The Chief's Blog - June 2020
Mon 15 Jun 2020
Over the past 3 months we have faced unprecedented challenges as a voluntary sector. We might sum this up coldly as having seen, and indeed met, a massive surge in demand for our support, at the same time as having lost existing income from fundraising, trading and occasionally contracts or grants. At the same time we have of course faced the perhaps even greater challenge that the nation has largely shared, being cut off from family and friends, experiencing additional stress and anxiety and worrying about what the future holds. Our capacity as a nation to come together in communities, through existing voluntary organisations, charities, community groups and through new ones has never been so harshly tested and never proven itself so well prepared for the challenge. I make this somewhat bold claim, because our sector didn’t have anything like the resources available to it that central or even local government had – we made do with what we had and harnessed who we had. It wasn’t easy, it wasn’t perfect (far from it) and it hasn’t always been a success, but when we look back as we are now beginning to do, I think we as a nation can be rightly proud of our volunteers, community groups and charities during this period. I for one am willing and happy to share this brief and limited amount of reflective congratulations with local government and other agencies such as police, fire and more. They have on the whole worked their socks off, made good decisions and worked very collaboratively across boundaries and across sectors (they can do their own PR on this, but I shan’t deny them the credit they deserve). Alas, the same cannot be said of central government.
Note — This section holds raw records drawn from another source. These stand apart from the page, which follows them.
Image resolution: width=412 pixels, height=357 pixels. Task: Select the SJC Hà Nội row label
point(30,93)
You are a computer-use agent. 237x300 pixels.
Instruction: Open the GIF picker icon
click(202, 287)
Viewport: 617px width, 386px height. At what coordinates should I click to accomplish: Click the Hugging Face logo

I didn’t and don’t expect central government to be perfect either, especially when the challenge faced is to a degree new and untested. At such a time I have some sympathy with the notion that we all need to support government and show confidence in shared public endeavours; collective doubt can be dangerous. However, what I do expect from any government of any political colour, is for them to learn and to do so quickly. This is not the attribute I would ascribe to our current government. They were less prepared than we would have liked with the lockdown itself and preparing the wider system (social care, hospices and more) with PPE for example. They compounded this with a national Shielders scheme that was quick to be announced and slow to roll out. Many will be oblivious to the fact hat local government (councils) picked up the pieces and ensured that all such residents had food – and to this day they are still feeding some that government promised to feed. That scheme was full of basic errors such as wrong addresses and out of date information. Central government changed its mind twice in late March about how local food hubs would operate, throwing councils and partners into unnecessary disarray.
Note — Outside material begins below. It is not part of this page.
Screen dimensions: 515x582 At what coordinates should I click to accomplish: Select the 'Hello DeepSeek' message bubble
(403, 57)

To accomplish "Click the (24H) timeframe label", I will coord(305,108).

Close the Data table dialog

Closer to home, just when charities were seen as key local partners to reduce the burden on the state, Central Government subjected the sector to weeks of delay in assurances over funding (unlike the quick move to assure business and employers). Then when they did act, the package was smaller and far more bureaucratic than expected. Some of that £750M ‘emergency’ funding still hasn’t landed locally, caught up in Whitehall red tape! In recent weeks, local property grants practically dropped into small business accounts without them asking, have seen charities subject to pages of competitive, ‘prove it’ forms, for less than half the funds. The Prime Minister was quick to be associate with the NHS First Responder volunteer scheme; much less open to discussing the 3 week delay in roll out that followed and the many technical and conceptual issues arising; whilst locally we got on and supported the majority of residents ourselves (councils and voluntary groups).
And more recently, still not learning, the government rolls out schools returns without discussing with schools, track and trace without discussing with local public health teams and changes guidance on wearing of masks in hospitals, you guessed it, without discussing with hospitals. I will stop here, believe me, I could write twice as much.
I’m hoping I will get the chance to meet local MPs in the coming weeks or months (a previously hard won meeting was cancelled in April). And whist it is tempting to talk charities and money (as those are real issues), I have decided that I need to rise above sectoral priorities on this occasion, because we have a far deeper issue here. The disconnect, the disregard, the lack of recognition, respect, understanding even of local governance in the widest sense. Government certainly (parliament questionably) just doesn’t get it – their simplistic top down directive approach, in a Covid-19 era, quite literally costs lives, and they need to learn and change and do so quickly.